Treatments with sofosbuvir were carried out at 20 mg/kg/day because this dose was administered to mice during preclinical development. The studies using this dose supported the clinical dossier to approve the safe and effective use of sofosbuvir in humans at 400 mg/day to treat HCV infection25. Thus, as a proof of concept, our findings consistently show that sofosbuvir, at a pragmatic concentration, possesses antiviral activity robust enough to provide protection against severe doses of virus. Under our conditions, less than 5% of all the animals assayed survived. Sofosbuvir increased the time of survival and reduced the mortality of infected animals. We also identified an associated likelihood of decreased mortality when comparing pretreatment with late initiation of treatment (2 days after infection). These data may provide two important general notions: i) earlier sofosbuvir administration to ZIKV-infected mice leads to better antiviral results and reduced mortality; and ii) regardless of timing, it is more opportune to administer sofosbuvir rather than leave the animals without treatment for the sake of survival. This narrow and early time frame for antiviral intervention is common to other acute viral infections30. Mortality to pandemic influenza, for example, is reduced if neuraminidase inhibitors are administered early in the time course of infection, preferentially within 2.5 days of infection30. Sofosbuvir-treated animals had reduced mortality risk and also lived longer.

Moreover, sofosbuvir pretreatment prevented ZIKV mortality, suggesting its potential use for pre-exposure prophylaxis. We envision that prophylactic activity is a distinguishable feature of sofosbuvir against Zika. If safe, prophylactic drugs could be used by individuals at high risk of complications by a given infectious agent. Pregnant women and their babies are at the highest risk of ZIKV-associated morbidities. Sofosbuvir has a record of safety, even when the indiscriminate use of this substance occurred in limited numbers of pregnant women31. In addition, more accurate clinical-based evidence may start to emerge in late 2018 because a clinical trial of sofosbuvir on pregnant women is ongoing32.

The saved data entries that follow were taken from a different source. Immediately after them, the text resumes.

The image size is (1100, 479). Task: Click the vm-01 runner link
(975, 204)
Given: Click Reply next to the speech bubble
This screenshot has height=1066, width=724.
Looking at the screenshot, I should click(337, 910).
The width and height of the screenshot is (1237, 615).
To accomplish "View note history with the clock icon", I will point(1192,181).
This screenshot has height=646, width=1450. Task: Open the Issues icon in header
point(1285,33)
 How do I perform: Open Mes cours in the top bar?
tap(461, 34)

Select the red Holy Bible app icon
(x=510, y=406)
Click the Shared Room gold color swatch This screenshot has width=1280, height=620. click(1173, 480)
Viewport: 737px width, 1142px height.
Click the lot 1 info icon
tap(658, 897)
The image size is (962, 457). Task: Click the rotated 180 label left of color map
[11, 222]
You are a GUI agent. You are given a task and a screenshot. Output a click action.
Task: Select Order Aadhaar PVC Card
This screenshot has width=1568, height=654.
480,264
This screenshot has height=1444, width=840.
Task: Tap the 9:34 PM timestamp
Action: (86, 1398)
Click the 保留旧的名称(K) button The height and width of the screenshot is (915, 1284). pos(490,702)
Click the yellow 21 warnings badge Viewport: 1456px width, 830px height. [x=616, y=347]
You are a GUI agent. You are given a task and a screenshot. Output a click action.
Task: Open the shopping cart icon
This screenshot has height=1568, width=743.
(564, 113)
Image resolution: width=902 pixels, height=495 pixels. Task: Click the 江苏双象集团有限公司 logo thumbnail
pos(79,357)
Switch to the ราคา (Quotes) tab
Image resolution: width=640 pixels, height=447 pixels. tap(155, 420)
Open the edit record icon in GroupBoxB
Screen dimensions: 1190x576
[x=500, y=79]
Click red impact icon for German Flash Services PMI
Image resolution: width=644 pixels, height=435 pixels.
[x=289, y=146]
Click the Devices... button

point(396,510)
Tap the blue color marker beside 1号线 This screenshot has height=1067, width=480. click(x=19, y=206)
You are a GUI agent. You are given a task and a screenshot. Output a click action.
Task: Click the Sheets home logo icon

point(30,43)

ZIKV detection in the kidney, urine, plasma, and spleen before reaching the brain33,34,35 has been associated as a hallmark of the natural history of ZIKV infection. Sofosbuvir effects on survival were associated with an inhibition of acute virus infection and spread through different anatomical compartments. Since sofosbuvir reduced acute virus loads, sofosbuvir-treated ZIKV-infected animals displayed fewer foci of brain microhaemorrhage when compared to their untreated counterparts. Moreover, sofosbuvir-treated mice responded properly to neuromotor reflexes (righting), whereas untreated ZIKV-infected animals had severe impairment of this parameter.

In the long-term analysis of animals that survived, we noticed that ZIKV-infected animals had behavioural sequelae compatible with memory impairment. This is consistent with virus-induced cell death and cerebral inflammation in memory-forming areas14, 18, 23, 36, 37. Sofosbuvir-treated ZIKV-infected mice survived longer and in more numbers than untreated animals. The surviving animals were also healthier, responding to memory testing behaviour consistent with uninfected control mice.

Altogether, our results indicate that sofosbuvir treatment at a pharmacologically relevant concentration inhibits ZIKV replication in vivo, reducing mortality and blocking behavioural sequelae in the short- and long-term analysis. These results are an important proof of concept and are consistent with a prospective necessity of antiviral drugs to treat ZIKV-infected individuals.